Pleasure is very short-lived. Our mind – our ego – replaces pleasure with a desire for even more pleasure. As players, we are often in the spotlight, which can unconsciously create for some of us a constant need for even more and more pleasure before we can experience happiness. The catch is that we must come to an understanding that happiness is not found in “having” but is found in being in a state of peace. The fights, the goals, the wins, are always “short-lived” and soon replaced by a desire for more – for more of the rush and for more sensational pleasure which we mistakenly associate with happiness. It will never be enough and most of us are unaware of this condition and how it translates into our personal life.
We are not victims. Let's take money and power for example. Many of us feel like we will never have enough money or power and we are conditioned to always desire more which is often driven by fear of ending up short rather than experiencing the beauty of the present experience. This type of desire for more stems from a sense of lack, or a fear of losing what we identify our self within our thinking, which is purely an illusion. This identification which, again, is created by the mind, is an unconscious process. The ego often feels threatened and searches for ways to re-identify itself as something different or "important" to fill its sense of lack.
Actually, it doesn't matter if it identifies itself with something more or something less, as a victim or as Mr. Pride. The identification and inner beliefs associated with being “Mr. Morency, the hockey player” are very hard to let go of. This identification takes place unconsciously and is created by the conditioned mind (the ego). Eventually, we all lose this identity because all professional athletes eventually retire. However, without a conscious decision to accept this transition, many of us end up resisting without even being aware of the resistance. The conditioned mind feels threatened and sees this loss as something bad. This unconscious fear of losing our identity is what causes deep suffering.

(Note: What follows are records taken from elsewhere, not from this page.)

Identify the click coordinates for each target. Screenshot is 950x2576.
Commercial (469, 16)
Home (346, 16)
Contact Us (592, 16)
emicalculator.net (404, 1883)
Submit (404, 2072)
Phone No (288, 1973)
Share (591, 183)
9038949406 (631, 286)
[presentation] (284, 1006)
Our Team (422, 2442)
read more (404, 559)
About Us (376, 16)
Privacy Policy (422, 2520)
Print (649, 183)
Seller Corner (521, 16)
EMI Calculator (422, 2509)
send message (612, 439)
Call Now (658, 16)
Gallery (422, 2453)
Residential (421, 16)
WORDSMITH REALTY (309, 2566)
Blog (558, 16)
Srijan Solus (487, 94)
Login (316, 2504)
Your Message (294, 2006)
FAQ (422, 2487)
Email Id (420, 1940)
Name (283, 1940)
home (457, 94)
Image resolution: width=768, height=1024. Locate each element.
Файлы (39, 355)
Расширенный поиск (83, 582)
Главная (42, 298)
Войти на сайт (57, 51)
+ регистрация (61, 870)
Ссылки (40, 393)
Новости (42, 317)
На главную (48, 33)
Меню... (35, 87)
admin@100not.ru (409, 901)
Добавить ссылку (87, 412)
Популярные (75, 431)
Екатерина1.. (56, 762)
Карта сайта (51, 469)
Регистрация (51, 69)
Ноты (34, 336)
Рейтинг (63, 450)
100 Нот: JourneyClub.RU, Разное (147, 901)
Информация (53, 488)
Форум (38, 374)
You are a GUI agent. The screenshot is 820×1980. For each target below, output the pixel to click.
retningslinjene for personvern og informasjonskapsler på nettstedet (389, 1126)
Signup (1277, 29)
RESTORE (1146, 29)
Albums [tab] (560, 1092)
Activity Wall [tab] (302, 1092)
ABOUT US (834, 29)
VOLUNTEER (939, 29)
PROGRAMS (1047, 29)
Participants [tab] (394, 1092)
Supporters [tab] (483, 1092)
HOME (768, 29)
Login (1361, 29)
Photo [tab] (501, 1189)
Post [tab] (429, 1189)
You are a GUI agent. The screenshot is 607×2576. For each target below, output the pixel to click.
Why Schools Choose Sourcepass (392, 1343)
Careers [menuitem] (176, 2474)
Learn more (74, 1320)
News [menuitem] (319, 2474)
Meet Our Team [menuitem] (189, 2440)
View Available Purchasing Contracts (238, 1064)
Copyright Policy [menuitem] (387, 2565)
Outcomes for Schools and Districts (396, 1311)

We don't enjoy these unpleasant feelings but they can serve us rather than hurt us. Contained in our emotions is a little secret message telling us that something must change in our conditioned mindset. Some of us are given medication to bury those undesirable feelings, or we look for a boost of pleasure by other means, such as with drugs, alcohol, entertainment, gambling or sex, in an attempt to numb the internal pain and suffering. The more pleasure we experience, the more intense the suffering becomes when we try to suppress our emotions.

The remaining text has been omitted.